- _Page text_
________
EP by Mogwai
- Released: 29 June 1998
- Recorded: CaVa Studios Glasgow, Scotland Chem19 Studios Hamilton, Scotland
- Genre: Post-rock, instrumental rock
- Length: 21:49
- Label: Chemikal Underground
- Producer: Geoff Allan Andy Miller

Mogwai chronology
| Kicking a Dead Pig (1998) | No Education = No Future (Fuck the Curfew) (1998) | Come On Die Young (1999) |

= No Education = No Future (Fuck the Curfew) =

No Education = No Future (Fuck the Curfew) is an EP by Scottish post-rock group Mogwai, released in the UK through Chemikal Underground in 1998.
________
- _Dataset content_
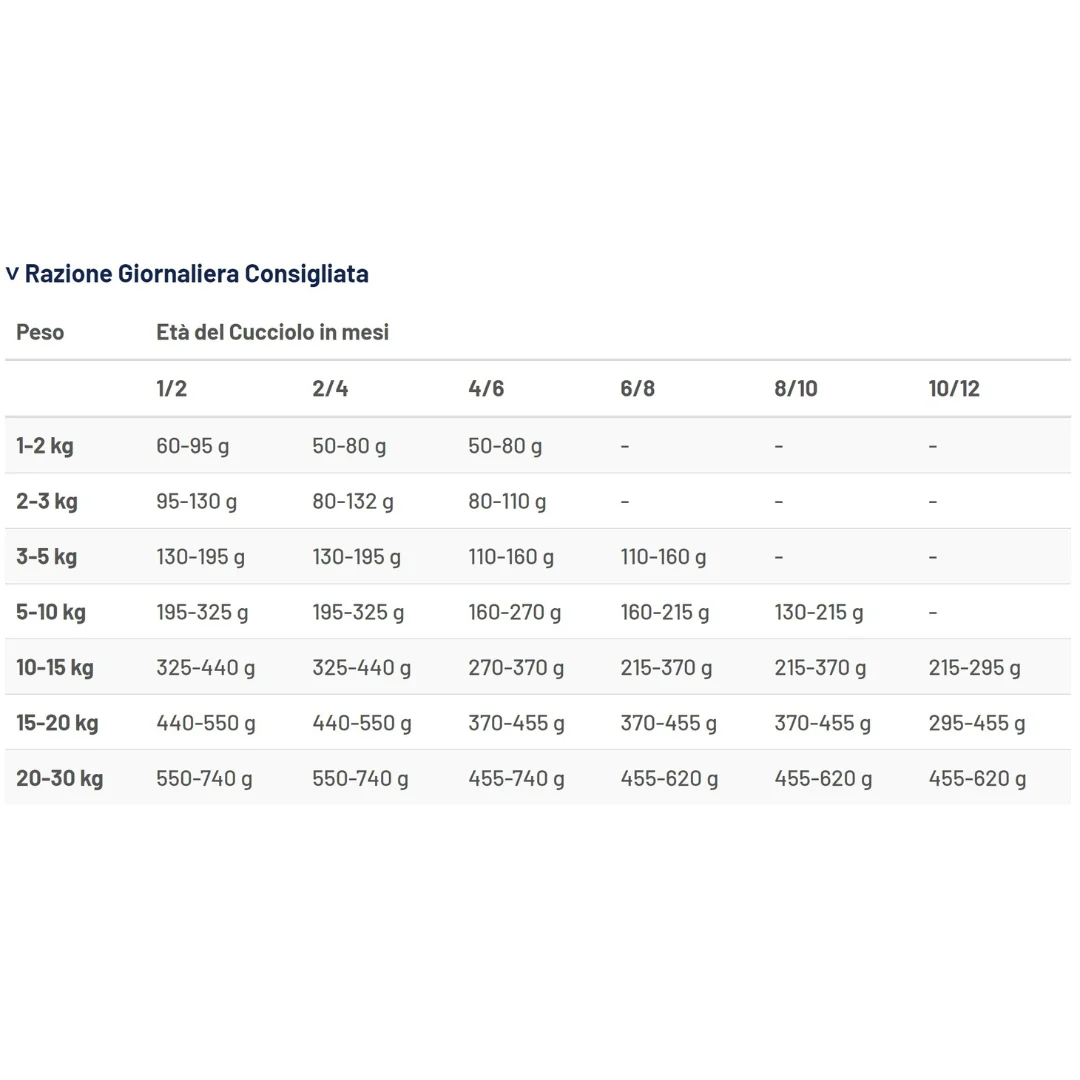1080x1080 pixels.
Task: Select the 4/6 months column header
Action: [x=486, y=388]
________
- _Exercise objective_
Copy the Mogwai EP page starting at "Mogwai chronology" and ending at "Underground in 1998.", and substitute "band" for "group". The listing has no connection to the Mogwai EP page.

- _Result of the task_
Mogwai chronology
| Kicking a Dead Pig (1998) | No Education = No Future (Fuck the Curfew) (1998) | Come On Die Young (1999) |

= No Education = No Future (Fuck the Curfew) =

No Education = No Future (Fuck the Curfew) is an EP by Scottish post-rock band Mogwai, released in the UK through Chemikal Underground in 1998.